Diagnosis of MEWDS is largely clinical, supported by characteristic findings on ophthalmic imaging. There is no specific laboratory test for the condition, but imaging studies play a key role in confirming the diagnosis and ruling out other causes.

Clinical Evaluation

• Thorough patient history, including recent illness or systemic symptoms

• Slit-lamp examination to evaluate anterior and posterior segments of the eye

Imaging Techniques

• Fundus photography: May show small, grey-white lesions at the posterior pole

• Fundus autofluorescence (FAF): Reveals hyperautofluorescent spots corresponding to white dots

• Fluorescein angiography (FA): Shows punctate hyperfluorescent spots with late staining in the affected areas

• Indocyanine green angiography (ICGA): May demonstrate hypofluorescent lesions not visible on FA

• Optical coherence tomography (OCT): Shows disruption of the ellipsoid zone and possible subretinal fluid

Differential Diagnosis

• Acute posterior multifocal placoid pigment epitheliopathy (APMPPE)

• Punctate inner choroidopathy (PIC)

• Birdshot chorioretinopathy

• Serpiginous choroiditis

• Ocular histoplasmosis syndrome

Lab tests may be ordered to exclude infectious or systemic inflammatory conditions but are usually normal in MEWDS.

Treatment

In most cases, MEWDS is a self-limiting condition that resolves spontaneously within 6 to 12 weeks.

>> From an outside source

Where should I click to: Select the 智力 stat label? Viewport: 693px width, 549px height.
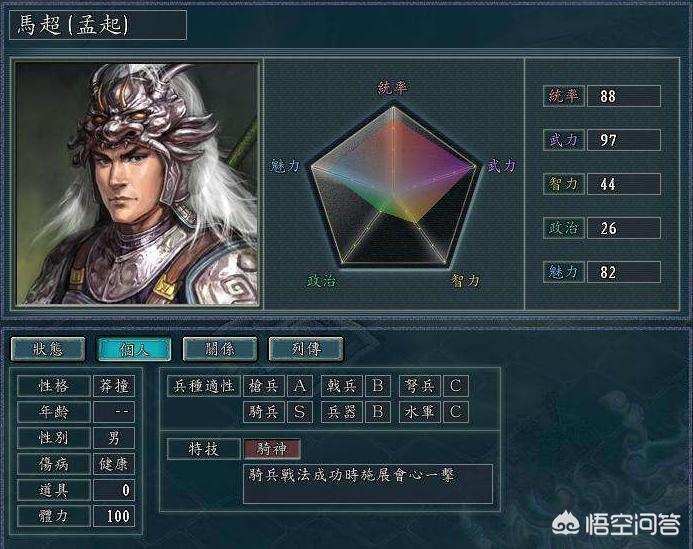(x=564, y=184)
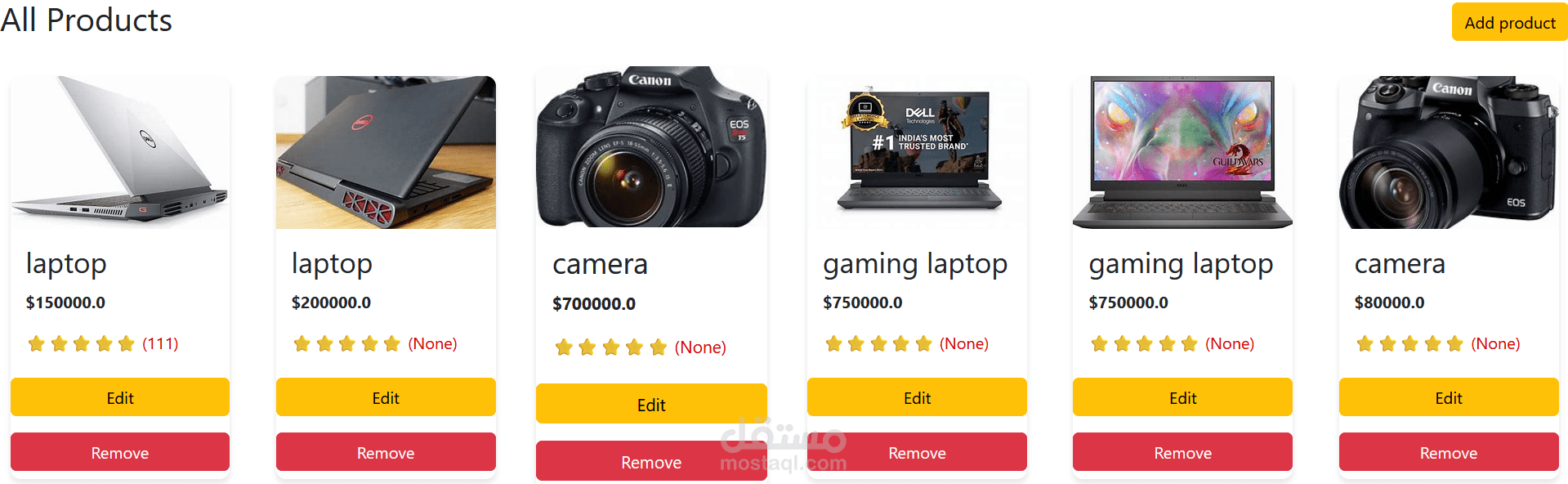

Therefore, treatment is generally conservative, focusing on observation and reassurance.

1. Observation

• No specific therapy is required in the majority of cases

• Close follow-up to monitor visual recovery and rule out complications

2. Medications (rarely needed)

• Short courses of oral corticosteroids may be considered in severe or atypical cases

• Anti-inflammatory drops if there is significant vitritis (uncommon)

3. Supportive Measures

• Patient education and reassurance regarding the benign and temporary nature of the condition

• Referral to a retinal specialist if diagnosis is uncertain or symptoms worsen

Because recurrence is rare, long-term treatment is not typically required unless the condition mimics or evolves into another white dot syndrome.

Prognosis

The prognosis for MEWDS is excellent in most cases. Visual acuity generally returns to normal or near-normal within a few weeks to months without permanent damage. The retinal white dots fade, and most patients regain full visual function.

Favorable Prognostic Indicators

• Early diagnosis and correct identification to avoid unnecessary treatments

• No involvement of both eyes (most cases are unilateral)

• No systemic disease association

Possible Complications

• Persistent scotomas (rare)

• Recurrence in the same or contralateral eye (extremely rare)

• Misdiagnosis leading to overtreatment or unnecessary anxiety

Overall, MEWDS is a transient and benign condition with excellent visual outcomes, and awareness of its features helps avoid unnecessary interventions and ensure proper patient counseling.